**Exercise details**:
A complete, exact copy of the data is the required answer.

──────── Data

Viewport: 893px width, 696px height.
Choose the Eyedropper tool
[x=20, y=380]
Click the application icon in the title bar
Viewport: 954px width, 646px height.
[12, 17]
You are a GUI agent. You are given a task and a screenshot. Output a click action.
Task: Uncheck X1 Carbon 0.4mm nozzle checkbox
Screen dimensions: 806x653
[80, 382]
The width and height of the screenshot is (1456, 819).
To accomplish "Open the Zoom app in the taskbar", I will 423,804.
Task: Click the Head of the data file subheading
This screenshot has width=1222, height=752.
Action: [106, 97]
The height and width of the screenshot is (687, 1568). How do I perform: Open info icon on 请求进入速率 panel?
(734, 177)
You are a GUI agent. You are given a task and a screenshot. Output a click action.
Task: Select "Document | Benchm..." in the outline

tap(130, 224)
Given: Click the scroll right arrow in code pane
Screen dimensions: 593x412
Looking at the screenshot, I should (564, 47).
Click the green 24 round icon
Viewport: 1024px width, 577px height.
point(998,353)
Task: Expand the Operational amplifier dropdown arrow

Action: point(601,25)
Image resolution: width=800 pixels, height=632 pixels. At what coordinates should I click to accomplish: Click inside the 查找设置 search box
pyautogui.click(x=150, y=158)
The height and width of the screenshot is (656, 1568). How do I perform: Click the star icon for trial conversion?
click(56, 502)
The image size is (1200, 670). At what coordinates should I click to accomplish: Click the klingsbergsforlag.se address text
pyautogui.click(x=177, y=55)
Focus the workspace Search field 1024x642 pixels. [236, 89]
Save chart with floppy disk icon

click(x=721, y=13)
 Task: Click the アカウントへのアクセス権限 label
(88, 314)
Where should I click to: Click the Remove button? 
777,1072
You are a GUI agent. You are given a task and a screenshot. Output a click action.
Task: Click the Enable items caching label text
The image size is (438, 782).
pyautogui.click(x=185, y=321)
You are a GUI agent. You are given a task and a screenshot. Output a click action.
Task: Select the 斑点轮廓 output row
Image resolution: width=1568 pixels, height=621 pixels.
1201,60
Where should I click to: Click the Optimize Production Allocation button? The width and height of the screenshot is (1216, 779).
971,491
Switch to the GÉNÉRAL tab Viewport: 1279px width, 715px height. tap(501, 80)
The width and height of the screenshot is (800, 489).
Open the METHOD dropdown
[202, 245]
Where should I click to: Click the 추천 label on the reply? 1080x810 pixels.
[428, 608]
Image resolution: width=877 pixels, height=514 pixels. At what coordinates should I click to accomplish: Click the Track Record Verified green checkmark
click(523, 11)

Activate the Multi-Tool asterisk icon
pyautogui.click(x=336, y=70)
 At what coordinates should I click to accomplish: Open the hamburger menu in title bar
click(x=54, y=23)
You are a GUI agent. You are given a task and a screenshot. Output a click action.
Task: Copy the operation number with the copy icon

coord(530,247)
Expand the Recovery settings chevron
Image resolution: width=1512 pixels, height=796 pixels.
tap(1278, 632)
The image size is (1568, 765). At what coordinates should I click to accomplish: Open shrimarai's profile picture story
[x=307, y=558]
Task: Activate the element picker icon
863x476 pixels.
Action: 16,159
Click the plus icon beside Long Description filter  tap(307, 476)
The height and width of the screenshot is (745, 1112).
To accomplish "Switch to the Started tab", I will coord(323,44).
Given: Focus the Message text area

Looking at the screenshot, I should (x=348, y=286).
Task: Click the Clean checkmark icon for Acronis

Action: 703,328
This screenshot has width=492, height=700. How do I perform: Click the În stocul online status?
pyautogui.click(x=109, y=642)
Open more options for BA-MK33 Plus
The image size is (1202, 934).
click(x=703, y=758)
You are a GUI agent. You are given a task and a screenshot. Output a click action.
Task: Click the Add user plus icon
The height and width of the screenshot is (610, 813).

────────────────

**Answer to the problem**:
Viewport: 893px width, 696px height.
Choose the Eyedropper tool
[x=20, y=380]
Click the application icon in the title bar
Viewport: 954px width, 646px height.
[12, 17]
You are a GUI agent. You are given a task and a screenshot. Output a click action.
Task: Uncheck X1 Carbon 0.4mm nozzle checkbox
Screen dimensions: 806x653
[80, 382]
The width and height of the screenshot is (1456, 819).
To accomplish "Open the Zoom app in the taskbar", I will 423,804.
Task: Click the Head of the data file subheading
This screenshot has width=1222, height=752.
Action: [106, 97]
The height and width of the screenshot is (687, 1568). How do I perform: Open info icon on 请求进入速率 panel?
(734, 177)
You are a GUI agent. You are given a task and a screenshot. Output a click action.
Task: Select "Document | Benchm..." in the outline

tap(130, 224)
Given: Click the scroll right arrow in code pane
Screen dimensions: 593x412
Looking at the screenshot, I should (564, 47).
Click the green 24 round icon
Viewport: 1024px width, 577px height.
point(998,353)
Task: Expand the Operational amplifier dropdown arrow

Action: point(601,25)
Image resolution: width=800 pixels, height=632 pixels. At what coordinates should I click to accomplish: Click inside the 查找设置 search box
pyautogui.click(x=150, y=158)
The height and width of the screenshot is (656, 1568). How do I perform: Click the star icon for trial conversion?
click(56, 502)
The image size is (1200, 670). At what coordinates should I click to accomplish: Click the klingsbergsforlag.se address text
pyautogui.click(x=177, y=55)
Focus the workspace Search field 1024x642 pixels. [236, 89]
Save chart with floppy disk icon

click(x=721, y=13)
 Task: Click the アカウントへのアクセス権限 label
(88, 314)
Where should I click to: Click the Remove button? 
777,1072
You are a GUI agent. You are given a task and a screenshot. Output a click action.
Task: Click the Enable items caching label text
The image size is (438, 782).
pyautogui.click(x=185, y=321)
You are a GUI agent. You are given a task and a screenshot. Output a click action.
Task: Select the 斑点轮廓 output row
Image resolution: width=1568 pixels, height=621 pixels.
1201,60
Where should I click to: Click the Optimize Production Allocation button? The width and height of the screenshot is (1216, 779).
971,491
Switch to the GÉNÉRAL tab Viewport: 1279px width, 715px height. tap(501, 80)
The width and height of the screenshot is (800, 489).
Open the METHOD dropdown
[202, 245]
Where should I click to: Click the 추천 label on the reply? 1080x810 pixels.
[428, 608]
Image resolution: width=877 pixels, height=514 pixels. At what coordinates should I click to accomplish: Click the Track Record Verified green checkmark
click(523, 11)

Activate the Multi-Tool asterisk icon
pyautogui.click(x=336, y=70)
 At what coordinates should I click to accomplish: Open the hamburger menu in title bar
click(x=54, y=23)
You are a GUI agent. You are given a task and a screenshot. Output a click action.
Task: Copy the operation number with the copy icon

coord(530,247)
Expand the Recovery settings chevron
Image resolution: width=1512 pixels, height=796 pixels.
tap(1278, 632)
The image size is (1568, 765). At what coordinates should I click to accomplish: Open shrimarai's profile picture story
[x=307, y=558]
Task: Activate the element picker icon
863x476 pixels.
Action: 16,159
Click the plus icon beside Long Description filter  tap(307, 476)
The height and width of the screenshot is (745, 1112).
To accomplish "Switch to the Started tab", I will coord(323,44).
Given: Focus the Message text area

Looking at the screenshot, I should (x=348, y=286).
Task: Click the Clean checkmark icon for Acronis

Action: 703,328
This screenshot has width=492, height=700. How do I perform: Click the În stocul online status?
pyautogui.click(x=109, y=642)
Open more options for BA-MK33 Plus
The image size is (1202, 934).
click(x=703, y=758)
You are a GUI agent. You are given a task and a screenshot. Output a click action.
Task: Click the Add user plus icon
The height and width of the screenshot is (610, 813).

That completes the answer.